Passage ::

Tomorrow is your mama's first full day back at work.  I can't believe my 4.5 months at home with you are coming to an end.  I have truly enjoyed every moment that we have spent together, even the hard ones. You make me smile like no one else can and I am so thankful God has blessed me with such a sweet, happy baby.

Tomorrow will be a hard day for your mama.  I know you are probably too small to know that I am even gone, but I will for sure know that I am away from you.  For the past 4.5 months I have only left you for a few hours.  The 9 months prior to that you were with me every second of every day.  This is why it is going to be so hard for me to leave you tomorrow.  I know that you will be in good hands with Aunt Jill (and then Grandma on Friday) but it is still hard for me to think about.  I'm the one that has gotten to know everything about you over the past few months.  I know what makes you laugh, what makes you sad, and what toys are your favorite.  I know what every one of your cries means.  I know what to do to make you smile that huge toothless smile.  As much as I know that other people will learn all of these things about you, it won't be the same.  It's going to be a hard day (and a hard year).

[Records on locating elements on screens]
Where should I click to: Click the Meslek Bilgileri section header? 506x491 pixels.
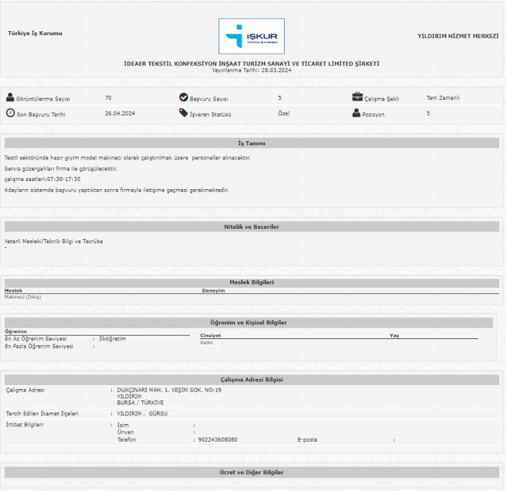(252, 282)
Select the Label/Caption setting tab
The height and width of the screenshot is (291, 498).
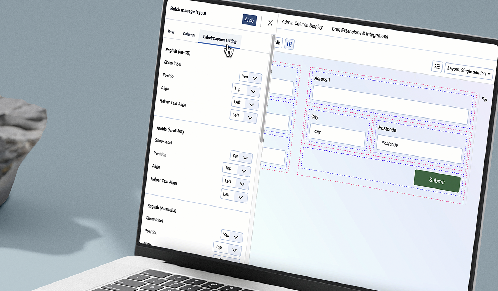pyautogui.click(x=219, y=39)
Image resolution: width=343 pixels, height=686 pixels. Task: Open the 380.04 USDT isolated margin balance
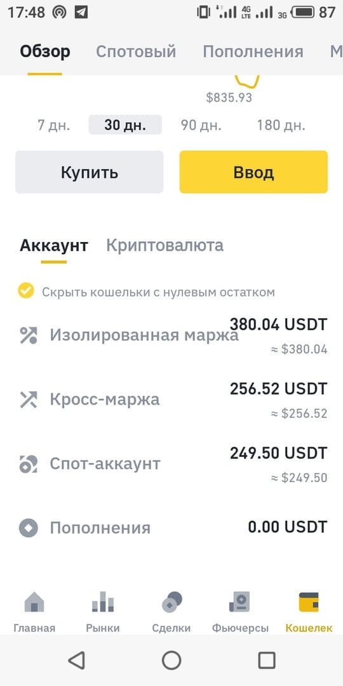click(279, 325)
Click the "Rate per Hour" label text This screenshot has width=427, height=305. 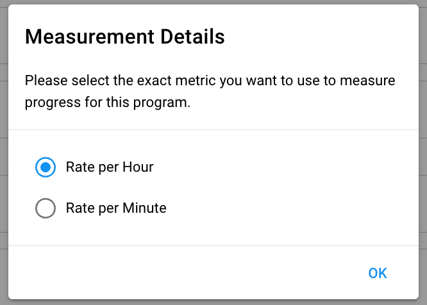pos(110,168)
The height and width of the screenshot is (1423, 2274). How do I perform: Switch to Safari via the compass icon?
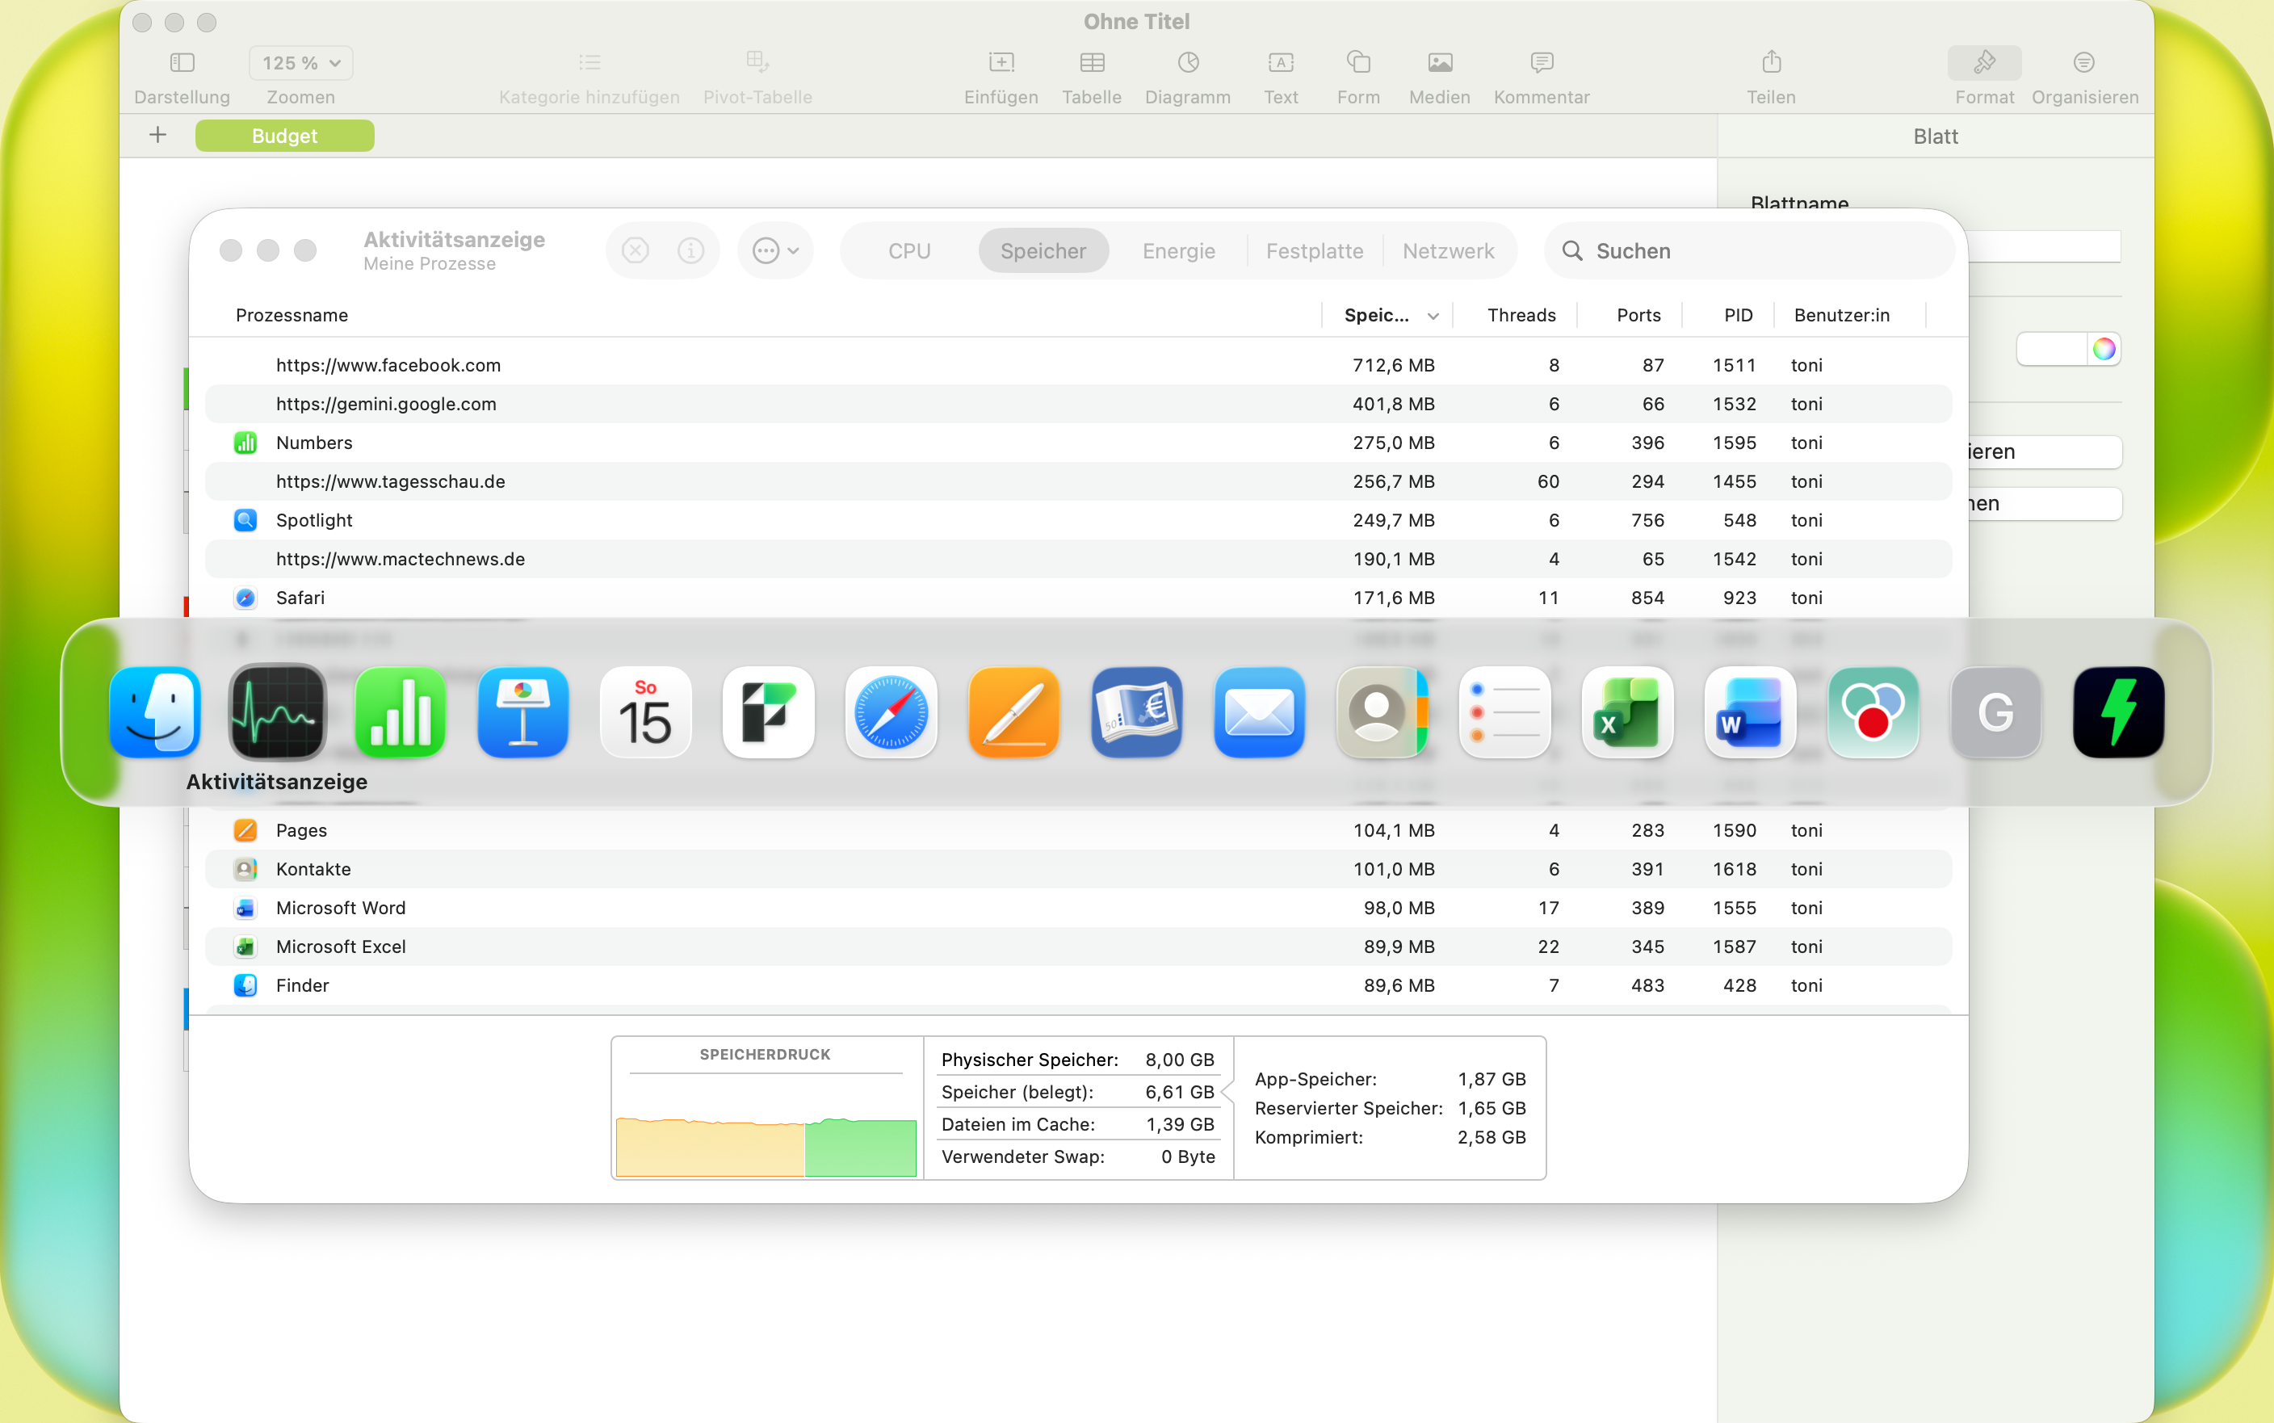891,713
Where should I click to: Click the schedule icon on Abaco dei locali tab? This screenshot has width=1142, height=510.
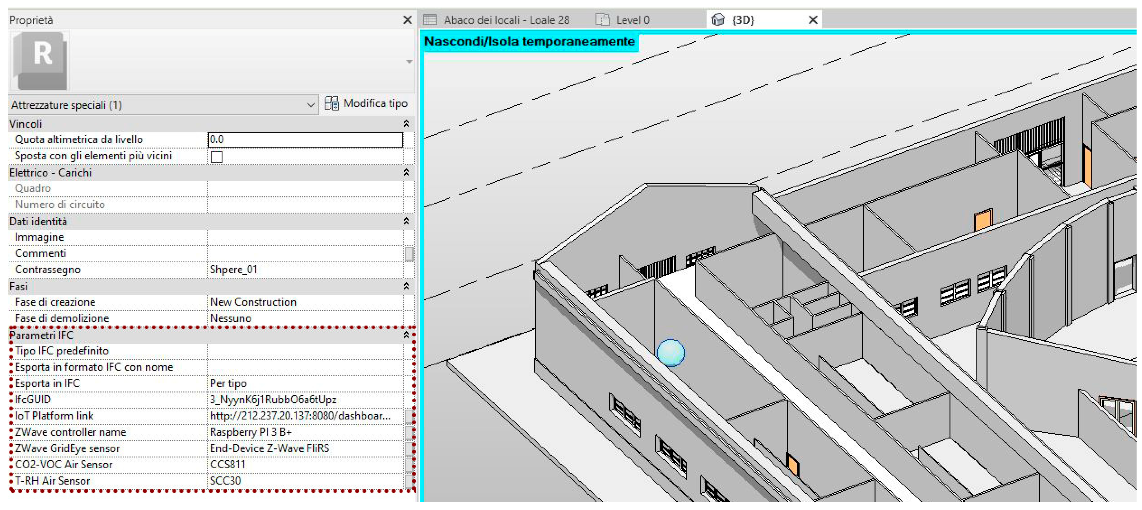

List of tasks ::
- a) Please write out the letter again, starting with "Tomorrow is your" and going on through "sweet, happy baby.", and swap "sweet" for "gentle".
- b) According to the letter, why will leaving the baby tomorrow be so hard for the mother?
The data bears no relation to the letter.

Responses for each task ::
- a)
Tomorrow is your mama's first full day back at work.  I can't believe my 4.5 months at home with you are coming to an end.  I have truly enjoyed every moment that we have spent together, even the hard ones. You make me smile like no one else can and I am so thankful God has blessed me with such a gentle, happy baby.

- b) For the past 4.5 months she has left the baby for only a few hours, and for the 9 months before that the baby was with her every second of every day.